Instructions to follow
Among the entries below, one stretch runs from the line that contains "Terms of use (187, 2558)" through the line that contains "Tell a Friend (345, 2468)". Repeat that stretch exactly, ends included, and only that.

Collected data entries
BEGIN

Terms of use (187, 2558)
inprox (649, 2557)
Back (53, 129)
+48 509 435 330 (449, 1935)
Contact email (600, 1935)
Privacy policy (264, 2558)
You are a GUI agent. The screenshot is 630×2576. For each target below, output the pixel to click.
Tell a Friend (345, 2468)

END
BEGIN

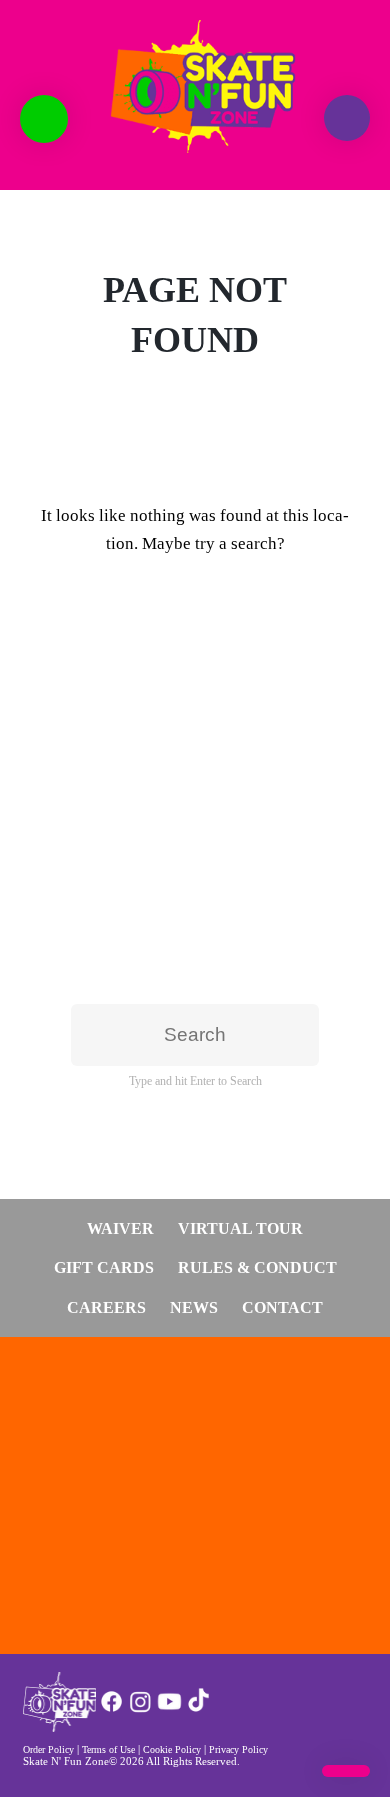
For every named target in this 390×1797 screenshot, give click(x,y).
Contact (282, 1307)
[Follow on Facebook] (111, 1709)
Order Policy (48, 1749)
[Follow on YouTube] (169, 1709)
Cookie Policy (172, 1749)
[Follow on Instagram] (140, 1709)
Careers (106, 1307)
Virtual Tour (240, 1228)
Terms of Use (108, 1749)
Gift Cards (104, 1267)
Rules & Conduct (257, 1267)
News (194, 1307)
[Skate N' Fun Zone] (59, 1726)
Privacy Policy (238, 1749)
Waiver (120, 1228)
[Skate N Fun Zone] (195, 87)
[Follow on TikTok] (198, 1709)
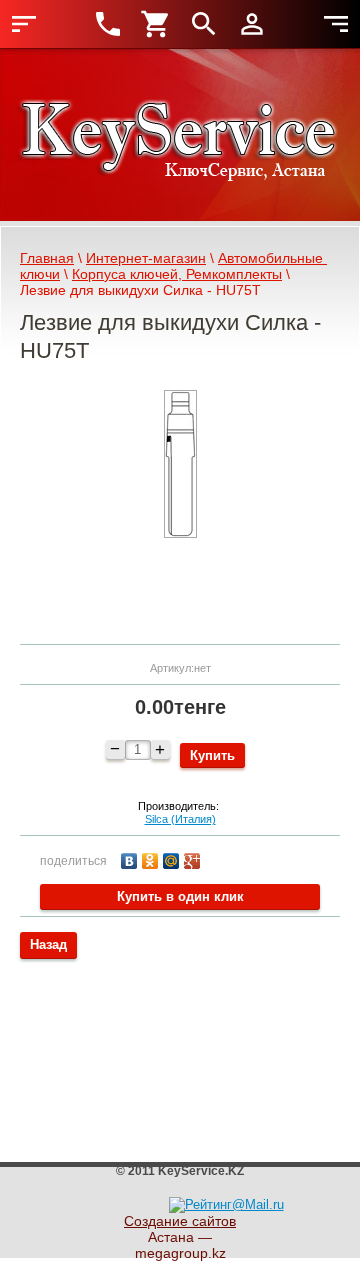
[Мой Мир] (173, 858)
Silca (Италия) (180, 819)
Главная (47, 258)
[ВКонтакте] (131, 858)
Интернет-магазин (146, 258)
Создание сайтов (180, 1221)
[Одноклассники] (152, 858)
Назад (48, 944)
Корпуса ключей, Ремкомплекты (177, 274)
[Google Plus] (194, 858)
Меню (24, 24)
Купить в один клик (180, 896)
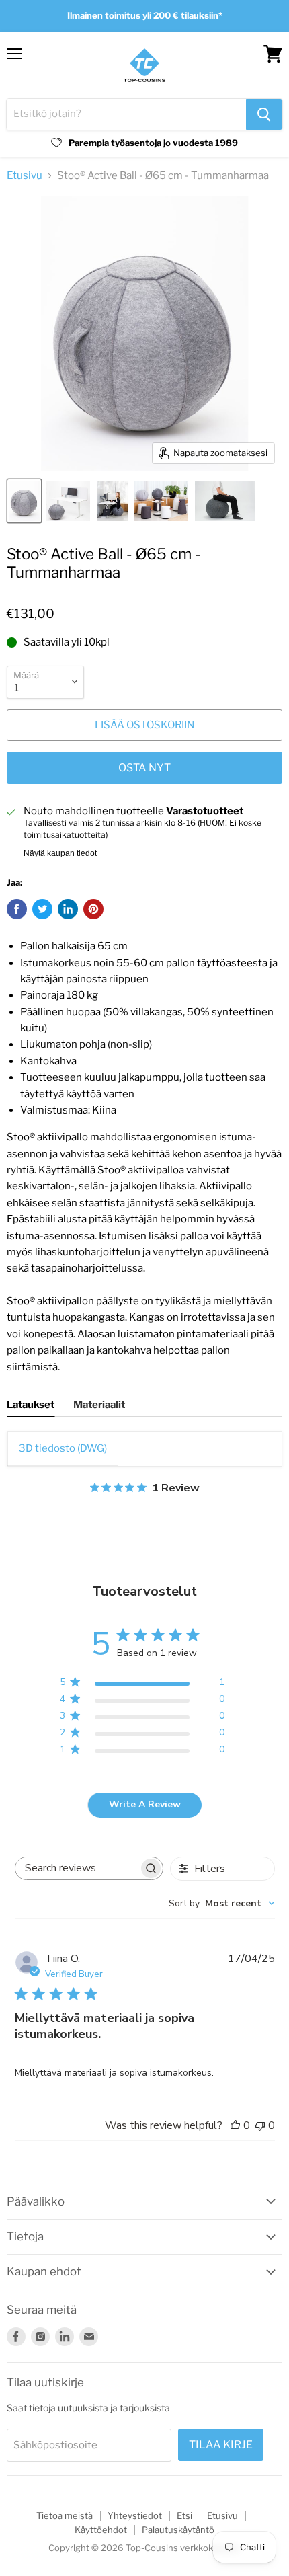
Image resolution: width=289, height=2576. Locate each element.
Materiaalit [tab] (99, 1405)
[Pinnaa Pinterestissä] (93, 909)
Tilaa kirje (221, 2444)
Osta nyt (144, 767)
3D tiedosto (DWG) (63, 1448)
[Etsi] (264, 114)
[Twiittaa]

END

Response to the exercise
Terms of use (187, 2558)
inprox (649, 2557)
Back (53, 129)
+48 509 435 330 (449, 1935)
Contact email (600, 1935)
Privacy policy (264, 2558)
You are a GUI agent. The screenshot is 630×2576. For each target below, output the pixel to click.
Tell a Friend (345, 2468)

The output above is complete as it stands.